Betonkopf-Bärbel und die bösen Bonzen – Bas mutiert zur Systemsprengerin

Vielleicht hätte man gewarnt sein müssen. Als Friedrich Merz vor einiger Zeit sagte, dass der deutsche Sozialstaat nicht mehr lange finanzierbar sei, antwortete seine SPD-Arbeitsministerin Bärbel Bas lakonisch: „Bullshit!“ Da hielt ich das noch für eine semantische Schrulle, ihrer Ruhrpott-Lässigkeit geschuldet.

Aber den Ton setzt die 57-Jährige neuerdings ganz bewusst. Grundiert mit einer Klassenkampf-Rhetorik, die der krisengeschüttelten Republik leider dienlich ist wie ein Loch im Kopf. 

Am Wochenende trat Frau Bas beim Juso-Bundeskongress auf. Unter dem Beifall ihres überwiegend sehr linken Partei-Nachwuchses erzählte sie dort von ihrem Auftritt beim Arbeitgebertag wenige Tage davor. Und warum ihr dort „besonders deutlich geworden“ sei, „gegen wen wir eigentlich gemeinsam kämpfen müssen“. 

Feindbild: Herren in bequemen Sesseln und Maßanzügen

Ihr „Schlüsselerlebnis“ garnierte sie mit Klischees von „Herren in bequemen Sesseln, der eine oder andere im Maßanzug“. Überwiegend Männer, die sie im Verdacht hat, sogar „die Soziale Marktwirtschaft infrage zu stellen“. In einem der teuersten Wohlfahrtsstaaten der Welt ist das eine kühne Behauptung, auch wenn die Verbitterung von Frau Bas womöglich einen Grund hat.

Denn ihre Gastgeber – wie sollen wir sie künftig nennen?

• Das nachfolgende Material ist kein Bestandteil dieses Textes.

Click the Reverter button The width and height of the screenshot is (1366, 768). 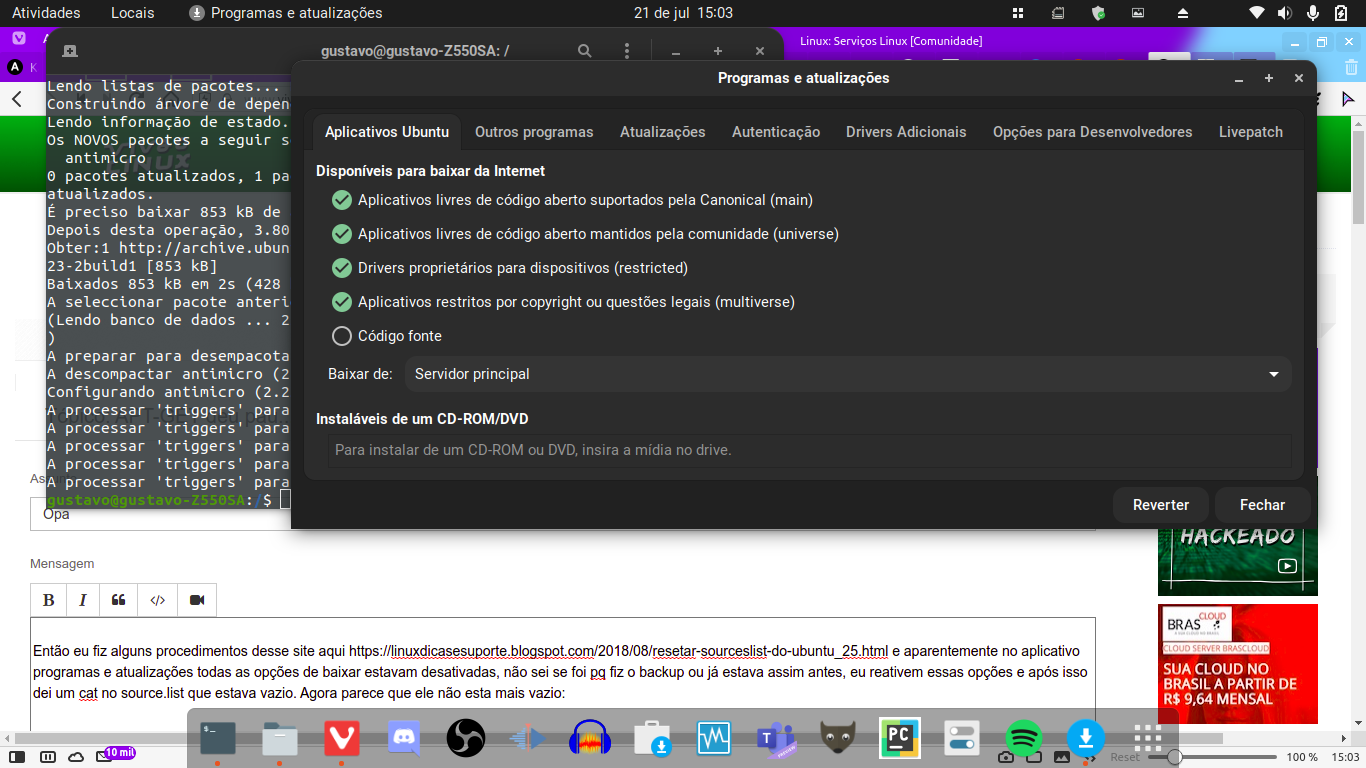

Bonzen? Ausbeuter? Kapitalistenschweine? – hatten vorher über sie gelacht. Allerdings aus gutem Grund. Die Sozialdemokratin hatte ihnen erklärt, die Abermilliarden an Zusatzausgaben für ihr Rentenpaket würden ja gar nicht von den Beitragszahlern finanziert, sondern aus Steuermitteln. Da wären mir vermutlich auch ein paar Gesichtszüge entgleist. 

Es wirkte ja, als verstehe ausgerechnet die zuständige Ministerin gar nicht, wer am Ende eben immer ihre Rechnung zahlt – egal ob über Beiträge oder Steuern: wir. 

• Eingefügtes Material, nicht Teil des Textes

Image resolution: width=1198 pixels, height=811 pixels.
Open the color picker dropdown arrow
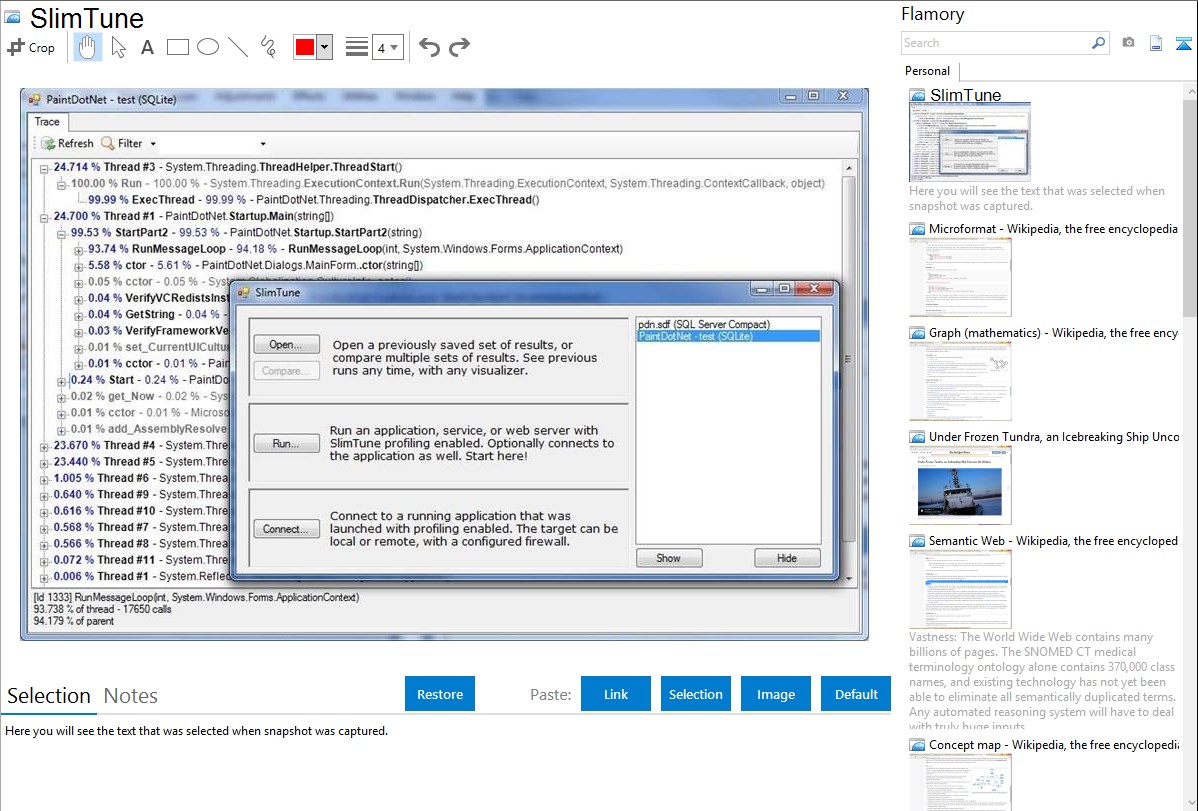[x=324, y=47]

Bas fand das bittere Gelächter jedenfalls „überhaupt nicht lustig“ und attackierte die Arbeitgeber: „Im Gegensatz zu Ihnen habe ich auch immer die andere Seite im Blick.“ Das heißt ja im Umkehrschluss, dass sie diese Weitsicht den Wirtschaftsführern nicht (mehr) zutraut.

Brandbrief aus dem Mittelstand

Ihre neue Unerbittlichkeit zeigte sich nirgends deutlicher als in der jüngsten Renten-Debatte. Kompromisse? Nicht mit ihr! Und wenn Merz nicht die nötigen Unionsstimmen zusammenkriegt? Ist eben die Koalition akut bedroht. 

Gestern schickten 15 Mittelstandsverbände der Ministerin einen gemeinsamen Brandbrief und forderten eine Klarstellung. Arbeitgeberpräsident Rainer Dulger war außer sich: „Ein Aufruf zum Kampf gegen Arbeitgeber ist in der Geschichte der Bundesrepublik beispiellos.“ Der Kanzler soll die Bas-Attacken „inakzeptabel“ genannt haben. Auch der Wirtschaftsflügel der SPD ist entsetzt. 

Dabei ist Bas mit ihrer Betonkopf-Attitüde nicht allein. Bei den hiesigen Gewerkschaften haben sich mittlerweile ähnliche Feindbilder manifestiert, was indes nichts besser macht. 

Als Schröder noch „Genosse der Bosse“ war

Es gab ja mal eine Zeit, da galt ein SPD-Kanzler wie Gerhard Schröder als „Genosse der Bosse“, und das war durchaus nett gemeint. Gewerkschaftsführer wie Berthold Huber haben selbst mit den mächtigsten Chefs noch immer einen sozialverträglichen Konsens gefunden. Und das Land? Florierte.

Warum mutiert Bärbel Bas ausgerechnet jetzt, in einer veritablen Wirtschaftskrise, zur Systemsprengerin? Ist ihre Härte Ausdruck der programmatischen Unsicherheit ihrer ganzen Partei? Will sie der SPD einen Linksruck verordnen? Oder glaubt sie wirklich, dass die Wirtschaft ihr Feind ist? 

Das wussten sie in der SPD eigentlich schon früher: Mit der Wirtschaft gewinnst du als SPD keine Wahlen. Aber gegen die Wirtschaft verlierst du sie auf jeden Fall.